- TASK TO CARRY OUT -
Pull each line with the string "agent" from the entries.

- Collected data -
+--

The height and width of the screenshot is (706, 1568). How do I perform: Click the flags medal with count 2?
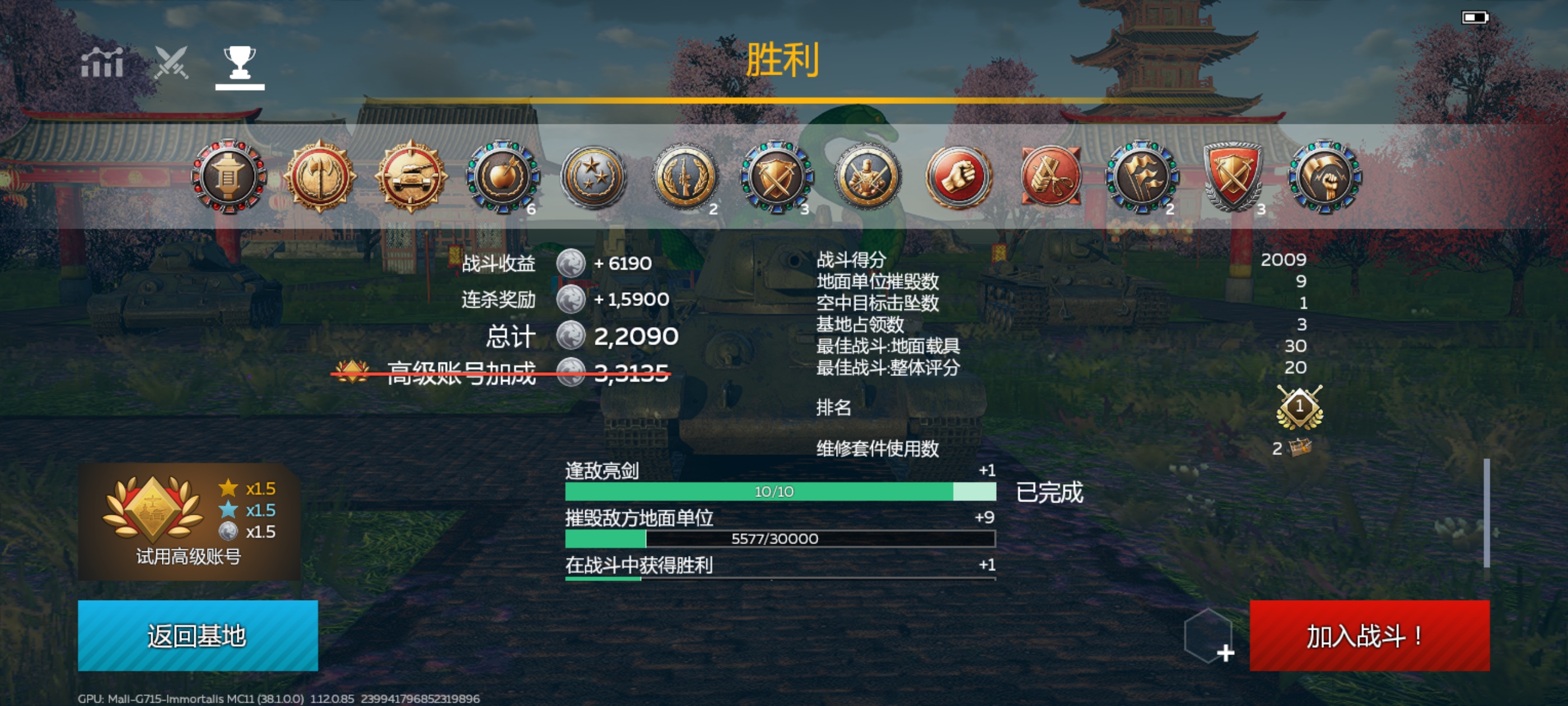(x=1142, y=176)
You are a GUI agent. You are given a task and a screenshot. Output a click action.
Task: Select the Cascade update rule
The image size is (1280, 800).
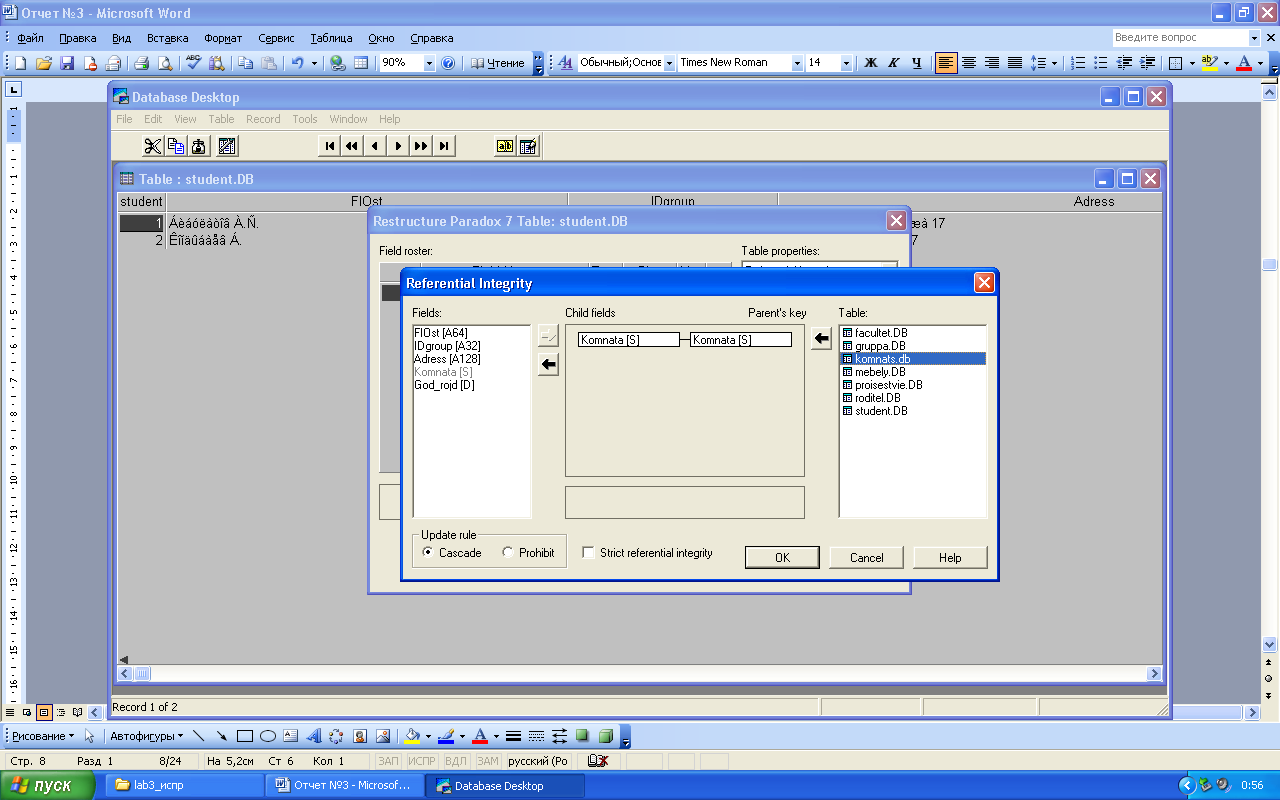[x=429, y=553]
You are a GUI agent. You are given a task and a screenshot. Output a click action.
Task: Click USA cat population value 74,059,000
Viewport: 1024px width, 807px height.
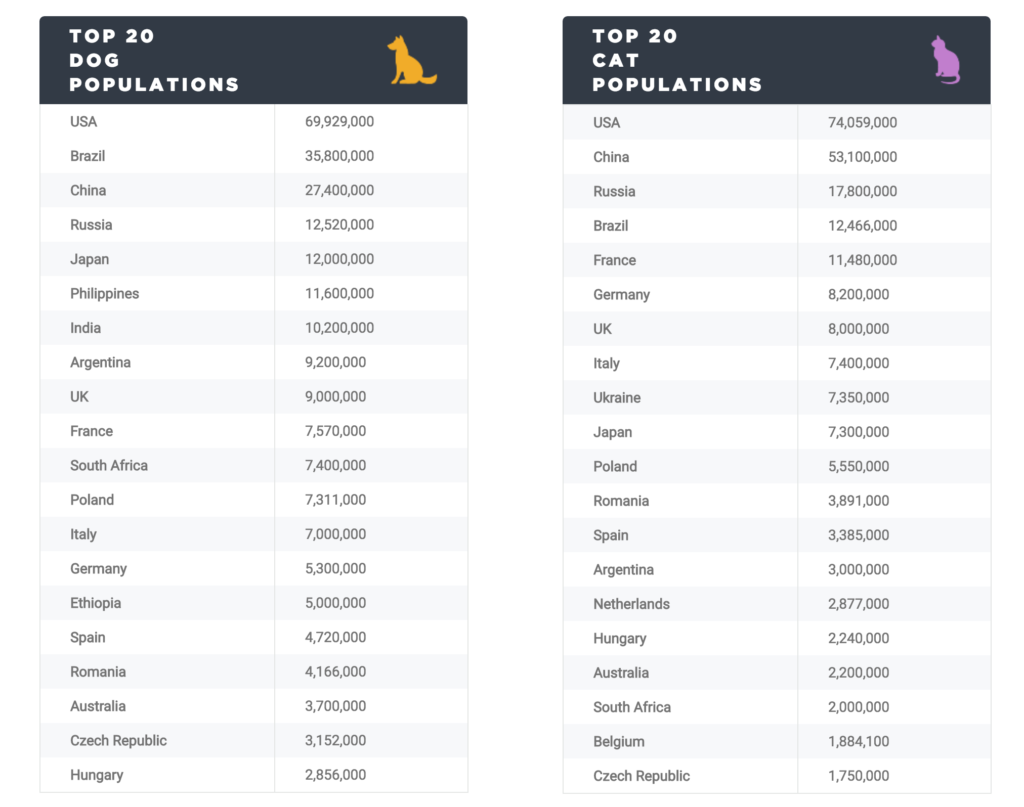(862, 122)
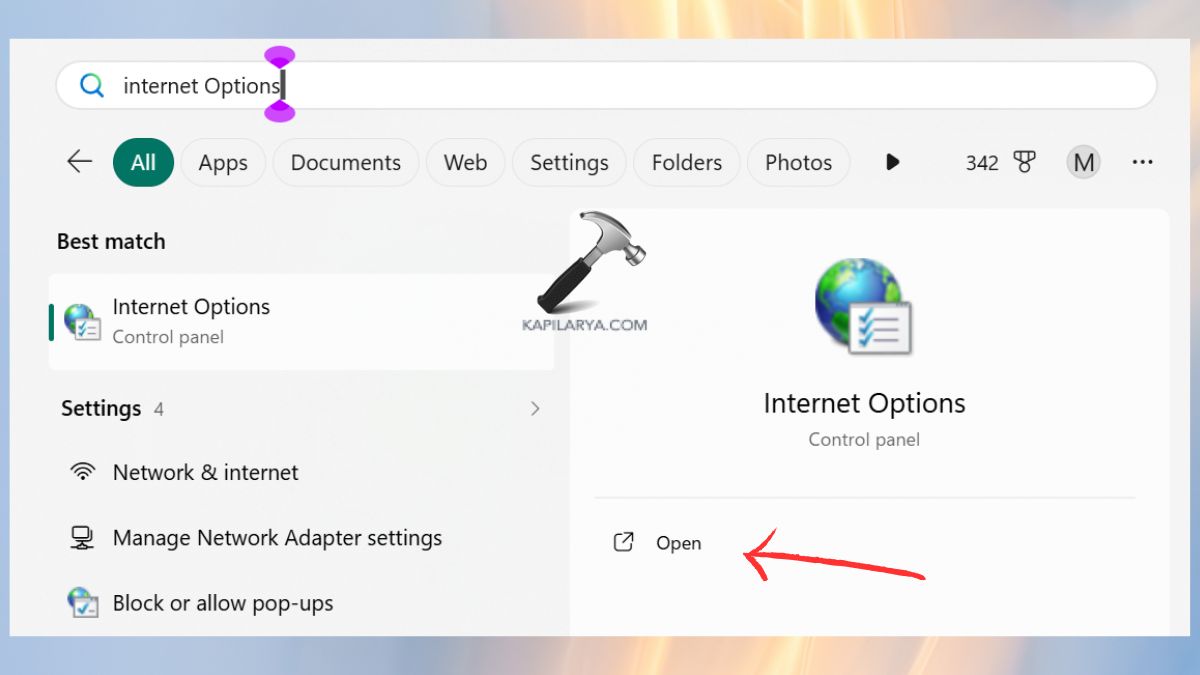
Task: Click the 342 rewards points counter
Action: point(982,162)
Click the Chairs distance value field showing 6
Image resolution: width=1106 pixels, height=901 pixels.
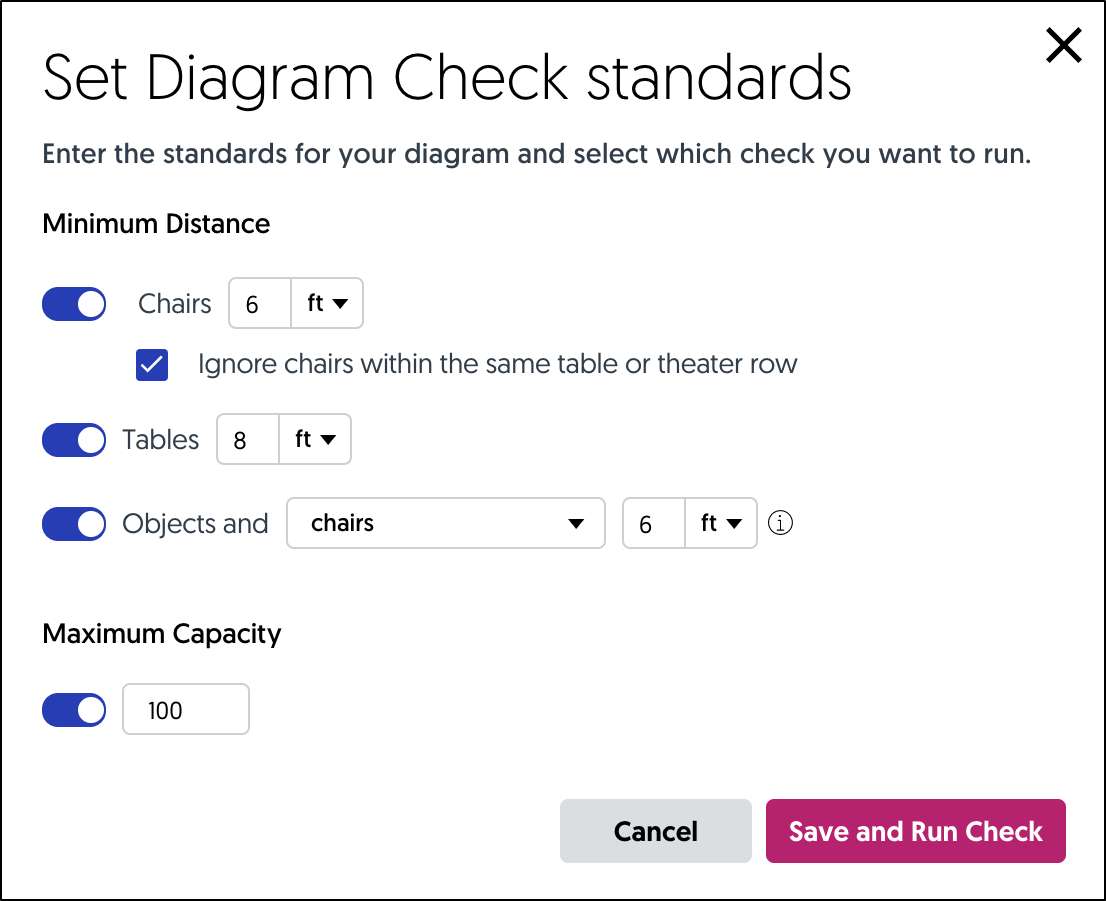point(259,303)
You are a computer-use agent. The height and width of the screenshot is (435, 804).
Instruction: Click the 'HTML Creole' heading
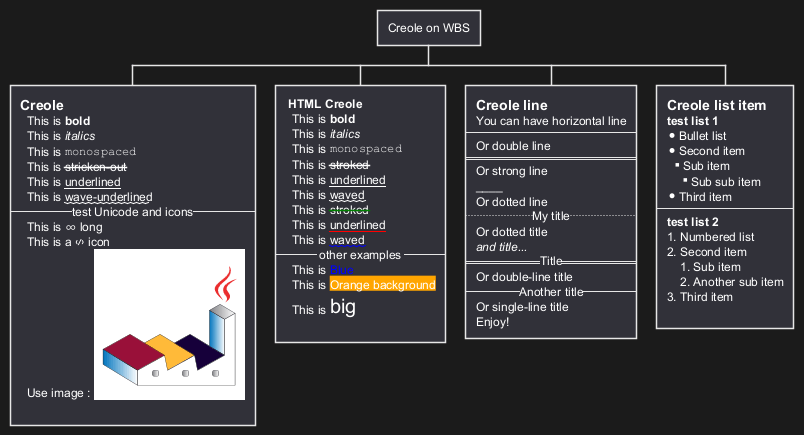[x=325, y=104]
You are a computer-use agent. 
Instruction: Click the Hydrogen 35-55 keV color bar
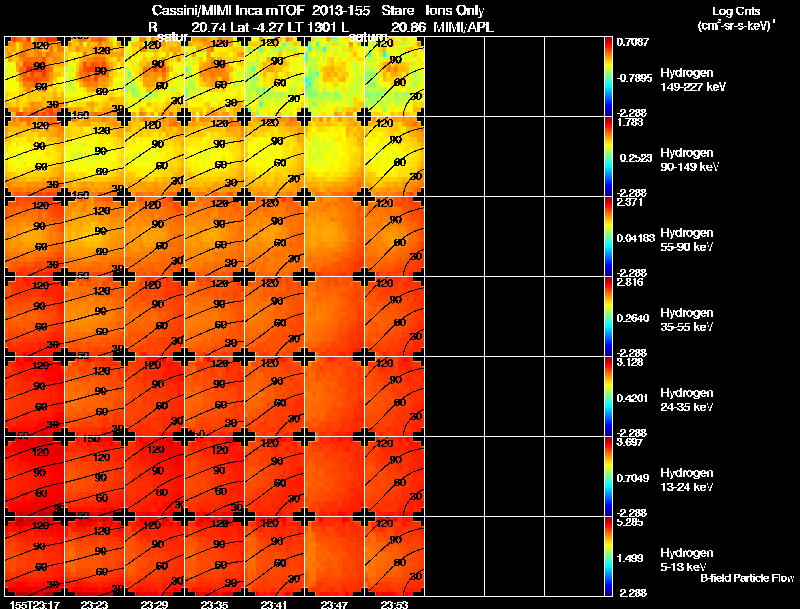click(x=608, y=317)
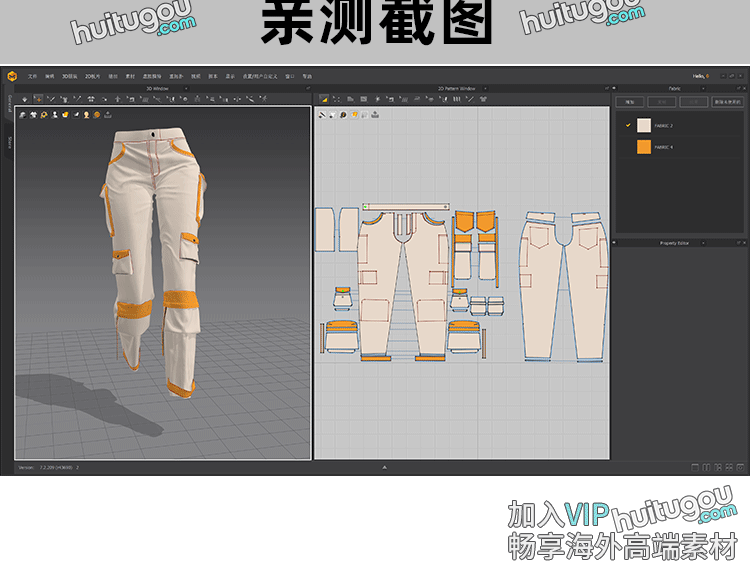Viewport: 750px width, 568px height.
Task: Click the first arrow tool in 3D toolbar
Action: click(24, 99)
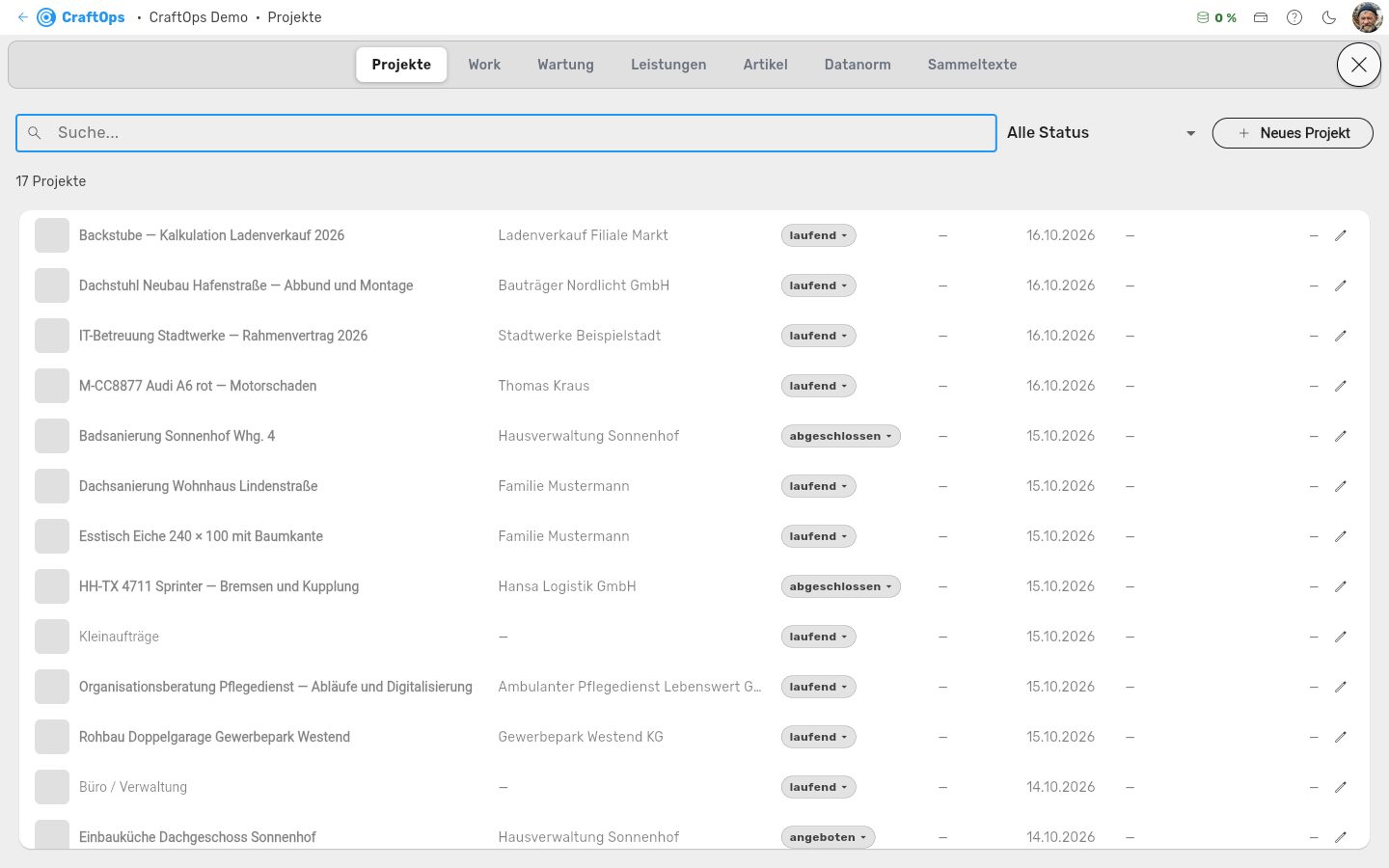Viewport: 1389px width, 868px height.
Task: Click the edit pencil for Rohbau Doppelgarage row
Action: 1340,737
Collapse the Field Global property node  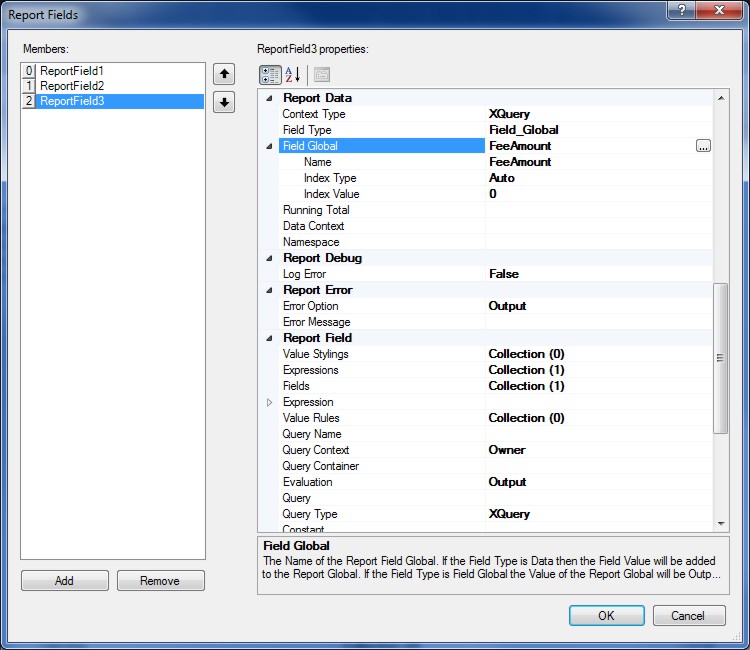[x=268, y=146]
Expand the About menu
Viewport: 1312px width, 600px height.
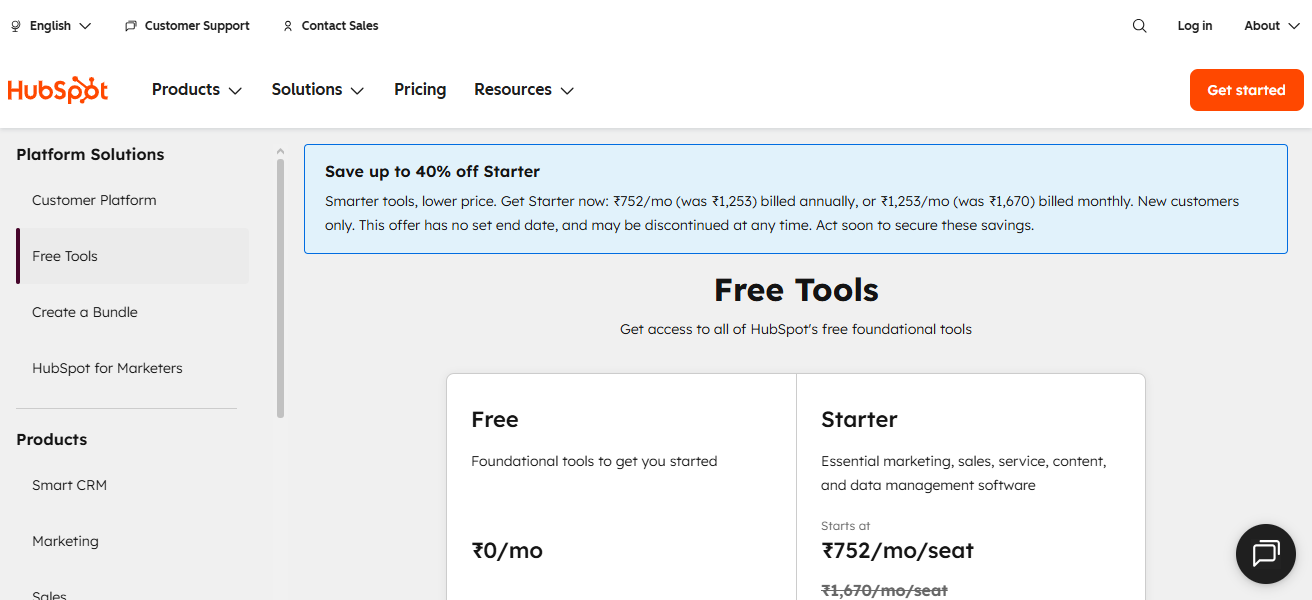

+--

- ANSWER BELOW -
You are a GUI agent. You are given a task and a screenshot. Output a click action.
You are a GUI agent. You are given a task and a screenshot. Output a click action.
You are a computer-use agent. The height and width of the screenshot is (435, 804).
You are a computer-use agent. 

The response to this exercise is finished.